● **Texte du document**:
┌──

Robert-Edward Hart est mort le 6 novembre 1954. Un samedi matin. Il a été trouvé mort dans sa salle de bains. La veille encore, il avait mis un avis dans la presse pour vendre de rares objets de valeur lui appartenant tant il manquait d’argent pour vivre.
« Si l’œuvre doit durer, qu’importe que l’on meure », écrivait-il dans Pérennité (L’ombre étoilée, recueil de 1924, soit il y a juste 100 ans). Robert-Edward Hart est mort et son œuvre dure toujours. La Nef, la seule authentique maison de poète devenue musée à Maurice – réduite en poussière à un moment par une aberration administrative – offre de nouveau en partage aux visiteurs cette sérénité que Hart était venu chercher.
Le mythe, façon Hart
Avant Chazal en 1951, il y eut la volonté de Robert-Edward Hart, entre 1928 et 1936, de créer une autre lecture de l’île Maurice, avec son cycle de Pierre Flandre. Le dialogue connu, entre Pierre et le « vieux brahmine » Ananda résume bien cette ambition. À l’angoisse de Pierre devant les dérives du monde occidental demandant « Où fuir ? », Ananda répond : « Nulle part. Demeure ici. Des dieux propices veillent sur cette île, un des derniers lieux au monde où l’homme puisse garder le sens de la nature et de la liberté intérieure, de la lumière, de la Beauté, de l’évasion en soi-même. »
Mais cette volonté – trop poétique dans sa formulation – s’est dissoute dans les mémoires. Définitivement, Hart n’est pas Chazal. Hart demeure plutôt sur le versant doux, peu abrupt de la montagne… Ses paysages sont suaves, bucoliques. Ses montagnes ne descendent pas faire le carrousel dans la plaine et ne jouent pas à cache-cache comme celles de Chazal. Le poète ne croise aucun personnage d’une intelligence supérieure, communiquant par télépathie… Le mythe hartien est une Montagne-Fée, sa féerie tient de la magie et du plaisir panthéiste et sera plutôt pourvoyeuse de miracles poétiques, nés des arcs-en-ciel prêtés par « la profondeur de ses ravins »… Ce mythe ne laissera pas d’empreinte chez les historiens de notre littérature… Et, pourtant, c’est bien Hart qui est à l’origine du mythe chazalien en initiant Chazal, lors d’une visite fin 1950 à Souillac en compagnie d’Hervé Masson, aux écrits du réunionnais Hermann, Les révélations du Grand Océan (1927) dévoilant ce continent primitif englouti par suite d’une catastrophe cosmique et au-dessus duquel vivent aujourd’hui les habitants des Mascareignes : la Lémurie…
Robert-Edward Hart – Le poète ne meurt pas (extraits)

└──

● **Extrait des données**:
┌──

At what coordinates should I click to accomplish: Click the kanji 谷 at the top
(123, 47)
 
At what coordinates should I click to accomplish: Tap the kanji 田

└──

● **Consigne**: Restituez mot pour mot le passage du texte sur Robert-Edward Hart qui va de « Robert-Edward Hart est mort le » à « d’argent pour vivre. ». Les données constituent un matériau distinct du texte.

● **Réponse**:
Robert-Edward Hart est mort le 6 novembre 1954. Un samedi matin. Il a été trouvé mort dans sa salle de bains. La veille encore, il avait mis un avis dans la presse pour vendre de rares objets de valeur lui appartenant tant il manquait d’argent pour vivre.